The principle of moral and spiritual life in you is a seed, and as such it is endowed with a power of independent separate growth; it was intended to grow in you. This mysterious growth in the thing sown implies a mysterious vital power or force which is inherent in it.

I. All life a mystery.—I call it a mysterious vital power, because all life is a mystery to us. The very thought of life lands us in mystery, in mystery which defies analysis. We know that all the life in us and around us follows certain laws, as we call them, the life of plants, the life of animals, the life of man, each following its own laws after its kind, and that is all we know about it. We can observe its action, its uniformities, its sequences, and variations, but beyond this we cannot penetrate its secret. It grows mysteriously, we know not how.

II. The new birth.—Yet again, the scientific investigator points out another suggestive fact, that the lower creature does not of its own lower nature expand into the higher, but that life is lifted up and grows by the infusion of something higher than itself. So, too, we believe that the Spirit of God touches with its mysterious power the dead souls of men; it transforms them, it uplifts them, they are born again. Such is the Christian doctrine of the new birth, or of the life-giving breath of the Spirit, or of the sowing the seed of Divine life in us.

III. This seed of new life which is to save you from the power of sin and the flesh and give you new aspirations, purer tastes, stronger purposes, need I remind you how it is sown, in what manifold and various ways? One day it falls on your heart in some word of some hymn or prayer, or in some thought or feeling which flashes through you, or some pricking of conscience for no other knows what sin or fault, or in some new resolve. Sometimes it is found that a passing word of a preacher sows it (it is in this hope I preach to you), or again it is sown in the common ways of daily life, by the reading of some book, or by the word or example of a friend, or by some casual sight or experience. The wind bloweth where it listeth—so is every one that is born of the Spirit. You never know what Divine seed it may deposit in your heart at any moment; but this you do know, that if the word of Christ be true, whenever this gift of life comes to you it is a new birth.

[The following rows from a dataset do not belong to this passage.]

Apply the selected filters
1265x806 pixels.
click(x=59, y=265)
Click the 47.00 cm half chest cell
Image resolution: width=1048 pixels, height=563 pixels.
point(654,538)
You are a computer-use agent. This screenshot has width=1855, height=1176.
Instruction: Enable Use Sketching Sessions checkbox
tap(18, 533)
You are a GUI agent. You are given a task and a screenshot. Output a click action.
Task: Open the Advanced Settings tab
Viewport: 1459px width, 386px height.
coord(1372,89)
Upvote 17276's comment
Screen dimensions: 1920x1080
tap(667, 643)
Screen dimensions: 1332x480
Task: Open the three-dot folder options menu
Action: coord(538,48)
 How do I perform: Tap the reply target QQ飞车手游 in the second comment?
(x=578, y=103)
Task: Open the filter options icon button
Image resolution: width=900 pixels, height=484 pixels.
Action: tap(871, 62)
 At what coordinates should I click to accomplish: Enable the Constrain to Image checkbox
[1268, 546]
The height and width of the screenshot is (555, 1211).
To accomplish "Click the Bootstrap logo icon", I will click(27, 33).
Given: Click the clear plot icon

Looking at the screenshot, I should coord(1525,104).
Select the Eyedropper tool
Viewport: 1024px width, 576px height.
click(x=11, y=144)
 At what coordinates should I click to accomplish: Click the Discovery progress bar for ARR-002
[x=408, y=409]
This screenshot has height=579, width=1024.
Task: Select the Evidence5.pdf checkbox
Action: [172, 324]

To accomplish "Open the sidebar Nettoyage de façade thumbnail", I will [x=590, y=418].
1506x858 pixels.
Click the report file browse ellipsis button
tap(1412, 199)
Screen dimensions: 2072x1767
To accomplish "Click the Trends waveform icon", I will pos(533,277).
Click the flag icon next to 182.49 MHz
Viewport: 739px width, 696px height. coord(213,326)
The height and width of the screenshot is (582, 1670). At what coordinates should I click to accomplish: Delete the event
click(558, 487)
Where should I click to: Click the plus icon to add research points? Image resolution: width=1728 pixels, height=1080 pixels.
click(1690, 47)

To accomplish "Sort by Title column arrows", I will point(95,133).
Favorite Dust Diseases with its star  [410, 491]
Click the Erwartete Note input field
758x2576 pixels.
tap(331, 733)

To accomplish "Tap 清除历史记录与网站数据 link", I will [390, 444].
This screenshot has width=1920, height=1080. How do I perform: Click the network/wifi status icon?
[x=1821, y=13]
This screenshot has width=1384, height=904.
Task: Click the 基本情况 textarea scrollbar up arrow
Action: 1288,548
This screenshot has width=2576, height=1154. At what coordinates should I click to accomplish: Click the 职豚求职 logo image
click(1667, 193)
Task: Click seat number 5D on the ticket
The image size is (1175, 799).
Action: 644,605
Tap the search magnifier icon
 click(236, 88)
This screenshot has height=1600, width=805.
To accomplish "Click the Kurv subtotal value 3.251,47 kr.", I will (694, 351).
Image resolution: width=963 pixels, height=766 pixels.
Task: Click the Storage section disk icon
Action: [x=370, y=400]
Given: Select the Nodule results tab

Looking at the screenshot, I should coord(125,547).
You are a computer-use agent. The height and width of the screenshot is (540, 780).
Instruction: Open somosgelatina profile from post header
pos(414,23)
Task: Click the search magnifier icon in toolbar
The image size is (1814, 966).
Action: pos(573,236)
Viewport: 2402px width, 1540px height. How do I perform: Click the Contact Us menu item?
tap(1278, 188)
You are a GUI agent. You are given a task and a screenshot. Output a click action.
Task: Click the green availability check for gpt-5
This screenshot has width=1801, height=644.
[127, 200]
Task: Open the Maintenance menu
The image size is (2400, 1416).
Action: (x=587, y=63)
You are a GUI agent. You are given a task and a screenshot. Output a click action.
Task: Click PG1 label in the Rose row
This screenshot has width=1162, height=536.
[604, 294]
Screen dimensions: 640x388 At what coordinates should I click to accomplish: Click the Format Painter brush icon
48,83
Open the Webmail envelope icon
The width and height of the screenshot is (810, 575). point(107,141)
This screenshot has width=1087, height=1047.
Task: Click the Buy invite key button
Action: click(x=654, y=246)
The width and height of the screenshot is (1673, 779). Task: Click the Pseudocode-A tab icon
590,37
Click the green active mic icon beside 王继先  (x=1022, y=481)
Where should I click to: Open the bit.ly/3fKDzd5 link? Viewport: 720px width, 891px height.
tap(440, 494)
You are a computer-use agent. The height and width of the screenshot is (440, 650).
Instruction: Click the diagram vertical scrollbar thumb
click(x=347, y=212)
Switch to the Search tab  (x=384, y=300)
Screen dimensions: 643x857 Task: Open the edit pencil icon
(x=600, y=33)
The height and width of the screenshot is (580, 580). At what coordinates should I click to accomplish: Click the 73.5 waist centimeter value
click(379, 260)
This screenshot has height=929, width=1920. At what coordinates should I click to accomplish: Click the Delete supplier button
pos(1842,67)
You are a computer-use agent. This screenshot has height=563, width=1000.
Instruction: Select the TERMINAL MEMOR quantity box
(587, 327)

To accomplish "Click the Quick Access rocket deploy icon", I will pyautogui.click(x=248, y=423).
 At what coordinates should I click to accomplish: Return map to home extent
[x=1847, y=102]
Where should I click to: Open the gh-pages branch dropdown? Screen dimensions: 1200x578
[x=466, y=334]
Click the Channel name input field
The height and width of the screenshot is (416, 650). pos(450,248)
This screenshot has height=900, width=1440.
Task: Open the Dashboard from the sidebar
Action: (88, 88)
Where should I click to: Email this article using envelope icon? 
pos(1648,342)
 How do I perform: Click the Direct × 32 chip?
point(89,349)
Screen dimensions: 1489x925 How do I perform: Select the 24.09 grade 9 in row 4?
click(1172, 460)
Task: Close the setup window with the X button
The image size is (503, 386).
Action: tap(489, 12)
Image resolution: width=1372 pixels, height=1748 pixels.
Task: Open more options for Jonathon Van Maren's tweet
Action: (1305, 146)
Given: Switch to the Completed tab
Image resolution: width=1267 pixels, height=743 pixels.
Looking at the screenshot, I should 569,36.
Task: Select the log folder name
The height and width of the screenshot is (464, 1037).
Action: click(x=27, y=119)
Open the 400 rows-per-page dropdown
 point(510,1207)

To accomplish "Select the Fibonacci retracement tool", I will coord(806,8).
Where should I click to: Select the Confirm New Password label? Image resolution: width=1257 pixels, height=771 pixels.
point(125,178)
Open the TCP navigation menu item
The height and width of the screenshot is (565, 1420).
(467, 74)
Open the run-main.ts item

IV. The only true test of life in Christ is growth in Christian graces.—This brings us to a consideration of grave practical importance. It bids us be very careful to distinguish between seeds of life taking root in the heart and springing up into new activities, and mere waves of impression. The seed springs up and grows in you, the wave merely flows over you, lifting and moving you for a moment, and then leaving you as before. Thus, and it is a warning which is not unneeded in our day, a day of much emotional religion, there is all the difference in the world between a religion of moods and a religion of growth. The one is the plaything of the winds, the other is rooted in Christ.

V. Two reflections.

(a) The function and aim of the preacher.

(b) The duty of the hearer of God’s Word.

Bishop Percival.

Illustration

‘The sower’s hand may be feeble, and his sowing may be awkward, or halting, or uncertain, but there is a Divine force or possibility in all seeds of truth, or purity, or right feeling, which he scatters among you, independent of his sowing, and he never knows in what soul some seed may lodge and germinate and grow up and bear fruit here and hereafter, even to the endless life. So we believe that every work of good influence will prosper, because we remember it as a part of God’s providential law, that His seed if sown grows of itself, mysteriously. And we need not wonder at the mystery, for it is the Spirit of God which is in the seed; and it is ready to swell and grow and bear new fruits as it lodges in the heart.’